Would circular tubes be stronger in this application? If yes, what are the formulas for circular tubes?

  • There are equations out there, but they take more than the length and thickness of the tube (they actually need to know more about the metal and it's strength). But for a 20 pound load, you are going to be safe with the 3mm thickness and probably even the 1.2mm. Since life and limb don't depend on this, just see how stiff they are in the store and base your need on this. – diceless Nov 6 '14 at 5:33
  • Thanks for your comment - metal is alloy 6060T5 and I can google all its properties, but formulas involve quite a bit more research. When I tried it in store any tube would bend slightly, maybe that's not a big deal, maybe it is. However, what I want to find out is whether or not it'll be a problem with load applied over many days. That's hard to test in store. – Paul Nov 6 '14 at 10:59
  • 2
    @Paul - It seems that you are thinking about this way more than necessary for the small load that you are anticipating. Select the largest size tubing that looks decent and go with it. I think the issue that needs your attention the most is the stand-up supports so that they stay in place and are designed with triangular bracing to the horizontal tube. – Michael Karas Nov 6 '14 at 13:06
  • You might want to double check your weight, that's an awfully big rack for just 5-10-kg or 10-20-lbs. But, any one of those options should be overkill. However, if they're the look you want you can use them as covers over smaller diameter steel pipe, round or square, to really remove any doubt. – Iggy Jan 18 '16 at 20:53
  • If all those tubes are steel, they'll all work. If you're super concerned/fancy, you can even mount it on a corner (rotated 45°) so the MOI is increased even more. If they're aluminum (or aluminium, but I reserve that for the element only), then I'd be concerned by the thinner wall thicknesses. In the metallurgical world, almost everything is "alloy." – Hari Ganti Feb 25 '17 at 0:02

You could accomplish hanging a total of 8 kgs of pans on a 2.5 meter long tube of 25.4mm diameter x 1.2mm thickness. I assume this is the cheapest option, but it might be more susceptible to failure in the long run than your other listed options. Supposing that it was mounted well, it could withstand a good amount of static force... based on my familiarity with materials. I'm a scientist and I'm darned good at physics, but this question is more about familiarity with materials and kitchen rough-housing.
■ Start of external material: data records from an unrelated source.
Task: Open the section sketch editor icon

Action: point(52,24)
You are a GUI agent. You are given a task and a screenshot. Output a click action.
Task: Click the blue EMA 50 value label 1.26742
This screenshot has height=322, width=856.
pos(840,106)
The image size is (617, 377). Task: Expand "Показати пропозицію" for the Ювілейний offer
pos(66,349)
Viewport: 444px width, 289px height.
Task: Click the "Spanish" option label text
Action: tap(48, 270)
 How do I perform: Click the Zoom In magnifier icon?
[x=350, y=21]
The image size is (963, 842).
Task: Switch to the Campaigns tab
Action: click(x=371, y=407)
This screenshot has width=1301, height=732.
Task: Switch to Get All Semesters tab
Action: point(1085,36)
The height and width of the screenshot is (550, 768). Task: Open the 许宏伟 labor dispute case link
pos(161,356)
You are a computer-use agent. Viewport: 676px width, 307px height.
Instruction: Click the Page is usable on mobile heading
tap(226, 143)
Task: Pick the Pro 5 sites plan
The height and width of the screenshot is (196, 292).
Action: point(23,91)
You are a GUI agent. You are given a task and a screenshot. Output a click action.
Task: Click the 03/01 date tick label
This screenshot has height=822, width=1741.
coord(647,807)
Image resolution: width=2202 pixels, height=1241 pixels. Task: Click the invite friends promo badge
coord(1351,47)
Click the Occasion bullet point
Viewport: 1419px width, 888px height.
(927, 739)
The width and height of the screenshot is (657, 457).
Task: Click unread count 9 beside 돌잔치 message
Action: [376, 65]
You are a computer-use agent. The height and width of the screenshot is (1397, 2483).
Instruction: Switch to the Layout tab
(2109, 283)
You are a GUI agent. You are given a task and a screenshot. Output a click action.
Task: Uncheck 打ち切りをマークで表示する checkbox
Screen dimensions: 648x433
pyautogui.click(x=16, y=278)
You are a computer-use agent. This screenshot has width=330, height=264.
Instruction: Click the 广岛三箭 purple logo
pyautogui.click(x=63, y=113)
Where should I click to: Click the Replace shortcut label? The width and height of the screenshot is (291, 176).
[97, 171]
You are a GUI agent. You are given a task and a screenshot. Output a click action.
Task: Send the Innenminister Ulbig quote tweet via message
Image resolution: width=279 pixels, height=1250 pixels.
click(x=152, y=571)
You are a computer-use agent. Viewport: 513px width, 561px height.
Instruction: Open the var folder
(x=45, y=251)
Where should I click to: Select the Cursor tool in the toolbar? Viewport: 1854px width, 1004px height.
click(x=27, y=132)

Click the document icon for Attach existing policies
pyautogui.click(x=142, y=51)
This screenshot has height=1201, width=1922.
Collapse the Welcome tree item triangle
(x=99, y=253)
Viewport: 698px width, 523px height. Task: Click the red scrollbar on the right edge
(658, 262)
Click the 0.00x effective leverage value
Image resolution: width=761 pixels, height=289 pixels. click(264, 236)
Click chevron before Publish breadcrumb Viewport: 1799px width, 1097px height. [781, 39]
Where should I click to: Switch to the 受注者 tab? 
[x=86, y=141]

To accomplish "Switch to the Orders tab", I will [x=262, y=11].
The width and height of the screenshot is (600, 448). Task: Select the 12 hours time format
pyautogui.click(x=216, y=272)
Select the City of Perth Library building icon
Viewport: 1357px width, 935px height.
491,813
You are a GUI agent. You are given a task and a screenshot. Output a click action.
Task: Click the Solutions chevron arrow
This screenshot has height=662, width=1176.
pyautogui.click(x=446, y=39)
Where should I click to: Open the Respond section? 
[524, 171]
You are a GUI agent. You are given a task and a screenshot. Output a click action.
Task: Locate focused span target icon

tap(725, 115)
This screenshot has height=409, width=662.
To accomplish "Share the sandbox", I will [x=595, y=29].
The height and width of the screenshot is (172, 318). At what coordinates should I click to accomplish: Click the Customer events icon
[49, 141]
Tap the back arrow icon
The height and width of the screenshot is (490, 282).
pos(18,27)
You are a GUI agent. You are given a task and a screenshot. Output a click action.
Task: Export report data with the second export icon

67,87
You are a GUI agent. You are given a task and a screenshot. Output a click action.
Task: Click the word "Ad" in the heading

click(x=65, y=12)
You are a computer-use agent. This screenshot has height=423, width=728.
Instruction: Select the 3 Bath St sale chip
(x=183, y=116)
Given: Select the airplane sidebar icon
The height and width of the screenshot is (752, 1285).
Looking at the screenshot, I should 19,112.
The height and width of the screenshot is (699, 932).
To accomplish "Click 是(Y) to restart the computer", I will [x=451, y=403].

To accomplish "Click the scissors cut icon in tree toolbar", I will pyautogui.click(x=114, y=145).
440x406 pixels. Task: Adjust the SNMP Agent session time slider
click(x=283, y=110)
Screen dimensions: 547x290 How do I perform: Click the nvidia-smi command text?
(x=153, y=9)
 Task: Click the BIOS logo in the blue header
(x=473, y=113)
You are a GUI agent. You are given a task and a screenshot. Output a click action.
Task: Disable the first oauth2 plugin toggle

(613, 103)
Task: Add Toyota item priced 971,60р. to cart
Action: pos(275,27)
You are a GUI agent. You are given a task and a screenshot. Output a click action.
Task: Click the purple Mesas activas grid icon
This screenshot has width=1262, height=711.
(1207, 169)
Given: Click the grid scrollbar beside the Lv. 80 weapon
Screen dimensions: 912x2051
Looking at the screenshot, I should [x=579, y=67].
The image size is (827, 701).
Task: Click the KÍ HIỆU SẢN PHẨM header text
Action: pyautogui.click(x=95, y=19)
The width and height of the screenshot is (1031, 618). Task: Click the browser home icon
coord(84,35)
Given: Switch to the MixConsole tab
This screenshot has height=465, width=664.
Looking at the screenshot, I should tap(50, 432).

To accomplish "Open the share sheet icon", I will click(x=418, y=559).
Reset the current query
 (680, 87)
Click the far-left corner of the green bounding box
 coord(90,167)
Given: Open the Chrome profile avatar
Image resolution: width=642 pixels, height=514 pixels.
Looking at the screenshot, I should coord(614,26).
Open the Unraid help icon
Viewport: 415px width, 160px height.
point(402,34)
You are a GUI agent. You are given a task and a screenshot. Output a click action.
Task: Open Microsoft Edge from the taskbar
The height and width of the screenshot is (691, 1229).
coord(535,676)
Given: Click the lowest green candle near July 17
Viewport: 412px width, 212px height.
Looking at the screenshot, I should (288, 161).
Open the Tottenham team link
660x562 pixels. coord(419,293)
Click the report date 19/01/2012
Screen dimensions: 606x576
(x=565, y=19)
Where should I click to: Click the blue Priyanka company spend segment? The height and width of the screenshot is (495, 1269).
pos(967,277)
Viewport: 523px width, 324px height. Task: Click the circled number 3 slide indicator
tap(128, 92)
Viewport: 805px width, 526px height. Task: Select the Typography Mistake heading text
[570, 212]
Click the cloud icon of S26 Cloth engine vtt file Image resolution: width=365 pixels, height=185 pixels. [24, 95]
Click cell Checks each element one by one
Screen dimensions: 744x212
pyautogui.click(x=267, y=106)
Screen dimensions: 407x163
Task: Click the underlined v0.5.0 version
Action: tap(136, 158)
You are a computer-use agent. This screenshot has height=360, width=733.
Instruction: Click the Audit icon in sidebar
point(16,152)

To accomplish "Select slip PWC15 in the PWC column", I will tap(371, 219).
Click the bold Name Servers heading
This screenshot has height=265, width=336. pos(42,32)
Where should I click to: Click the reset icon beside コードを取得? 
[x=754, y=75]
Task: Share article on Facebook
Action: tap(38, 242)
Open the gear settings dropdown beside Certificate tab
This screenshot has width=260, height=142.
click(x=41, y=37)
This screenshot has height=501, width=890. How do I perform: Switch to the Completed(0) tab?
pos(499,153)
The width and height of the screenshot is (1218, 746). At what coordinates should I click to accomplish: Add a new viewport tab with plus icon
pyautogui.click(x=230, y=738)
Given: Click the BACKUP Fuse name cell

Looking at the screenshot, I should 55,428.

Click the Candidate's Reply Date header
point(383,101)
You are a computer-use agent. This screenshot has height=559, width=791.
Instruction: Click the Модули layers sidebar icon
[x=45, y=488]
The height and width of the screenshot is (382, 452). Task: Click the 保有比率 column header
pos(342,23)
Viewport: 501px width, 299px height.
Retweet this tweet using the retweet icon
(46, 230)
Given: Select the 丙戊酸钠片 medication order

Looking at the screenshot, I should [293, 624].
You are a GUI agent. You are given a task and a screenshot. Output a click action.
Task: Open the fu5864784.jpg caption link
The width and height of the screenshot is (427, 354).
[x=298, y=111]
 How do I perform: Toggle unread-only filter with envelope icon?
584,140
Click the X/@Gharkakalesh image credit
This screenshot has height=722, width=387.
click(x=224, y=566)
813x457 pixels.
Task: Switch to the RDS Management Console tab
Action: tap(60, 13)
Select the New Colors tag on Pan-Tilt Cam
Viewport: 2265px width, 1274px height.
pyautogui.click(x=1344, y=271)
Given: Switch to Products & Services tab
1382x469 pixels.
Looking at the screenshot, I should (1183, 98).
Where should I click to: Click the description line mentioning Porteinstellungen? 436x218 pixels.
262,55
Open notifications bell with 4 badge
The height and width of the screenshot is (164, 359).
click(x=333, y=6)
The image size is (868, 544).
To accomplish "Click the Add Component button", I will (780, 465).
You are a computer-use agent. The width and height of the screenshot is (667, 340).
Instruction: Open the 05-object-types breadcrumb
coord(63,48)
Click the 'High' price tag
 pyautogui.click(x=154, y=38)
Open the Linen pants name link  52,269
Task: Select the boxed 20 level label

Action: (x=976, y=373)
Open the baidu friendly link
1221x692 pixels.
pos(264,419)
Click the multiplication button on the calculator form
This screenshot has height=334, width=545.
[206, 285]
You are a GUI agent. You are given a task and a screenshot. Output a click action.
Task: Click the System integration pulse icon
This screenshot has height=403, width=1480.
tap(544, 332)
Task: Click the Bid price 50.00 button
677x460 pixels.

Generally, 2.5 meter a tube that is 25.4 x 1.2mm will hold your 8kgs of pans, but the 25mm x 3mm tube would destroy the 25.4 x 1.2mm in a "sword" fight. And although the 20mm x 3mm would probably beat the 25mm x 3mm in a sword fight, the 20mm diameter would not necessarily win the load bearing contest against 25mm pipe. So they are about equal except the smaller diameter tube should be a litte less susceptible to dents... it's probably more of an aesthetic choice for size.

If the prices aren't very much different, the 20mm or 25mm x 3mm will be about 6 times stronger than the 25.4 x 1.2mm. Also, you want to have a good stainless steel in the kitchen, like 316.